List of tasks:
**1)** List the three domains in which the text on Generational Adversarial MAP-Elites says the method was tested.
**2)** In the text on Generational Adversarial MAP-Elites, what does the method use in place of hand-designed behavior descriptors?
**3)** Extend the text on Generational Adversarial MAP-Elites past its last line.

Text shown:
=== Begin Enclosure ===

Generational Adversarial MAP-Elites alternates which side evolves each generation to illuminate solutions in adversarial problems using video embeddings.

A machine-rendered reading of the paper's core claim, the machinery that carries it, and where it could break.

The paper introduces Generational Adversarial MAP-Elites, or GAME, a coevolutionary quality-diversity method that evolves both sides of a competitive interaction rather than holding one side fixed. It switches which population receives selection and variation at every generation and replaces hand-designed behavior descriptors with a vision embedding model that reads directly from video. Across a multi-agent battle game, a soft-robot wrestling task, and a deck-building game, this produces higher-performing solutions than one-sided baselines while exposing arms-race dynamics, the value of generational extinction for novelty, and the role of neutral mutations as stepping stones. The work matters for any setting where optimization targets move because the opponent also adapts.

Core claim

GAME is a coevolutionary QD algorithm that evolves both adversaries by alternating generational updates and employs a vision embedding model to map raw video into a behavior space for the MAP-Elites archive, removing the requirement for domain-specific descriptors.

What carries the argument

Generational alternation of evolutionary updates between opposing populations, paired with a vision embedding model that supplies behavior coordinates from video input for the quality-diversity archive.

If this is right

  • Alternating generations produces observable arms-race dynamics between the two evolving sides.
  • Periodic extinction of one side increases novelty in the surviving population.
  • Neutral mutations are retained and later become useful for reaching higher performance levels.
  • All algorithmic components are necessary; removing any one degrades the results.

=== End Enclosure ===

Supplied data:
=== Begin Enclosure ===

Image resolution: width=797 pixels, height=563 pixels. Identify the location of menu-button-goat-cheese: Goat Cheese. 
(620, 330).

=== End Enclosure ===
=== Begin Enclosure ===

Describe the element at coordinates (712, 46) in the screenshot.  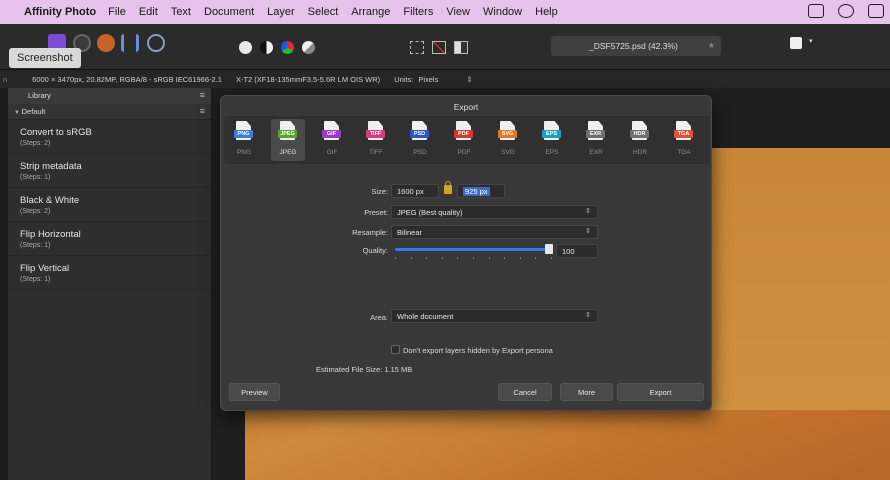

=== End Enclosure ===

Replies:
**1)**
- A multi-agent battle game
- A soft-robot wrestling task
- A deck-building game

**2)** A vision embedding model that reads directly from video.

**3)**
  • The same method works across game, robotics, and card-game domains without custom behavior engineering.

Where Pith is reading between the lines

These are editorial extensions of the paper, not claims the author makes directly.

  • The same alternation-plus-embedding pattern could be tested in domains where search spaces permit greater open-ended novelty than the ones used here.
  • Vision-based behavior spaces may lower the barrier to applying quality-diversity methods to new competitive settings that lack obvious geometric descriptors.
  • Similar coevolutionary illumination could be applied to problems such as automated strategy discovery in security or multi-player economic games.

Load-bearing premise

The vision embedding model supplies a behavior space that remains meaningful and generalizable across adversarial domains without requiring any domain-specific adjustments.

What would settle it

Finding that GAME fails to outperform one-sided QD baselines on any of the three domains, or that the vision embeddings collapse distinct behaviors into indistinguishable points, would falsify the central performance and generality claims.

Figures

Figures reproduced from arXiv: 2505.06617 by Alain Jaquier, Florian Turati, Franck Legendre, Meriem Elhosni, Noah Syrkis, Sebastian Risi, Timoth\'ee Anne.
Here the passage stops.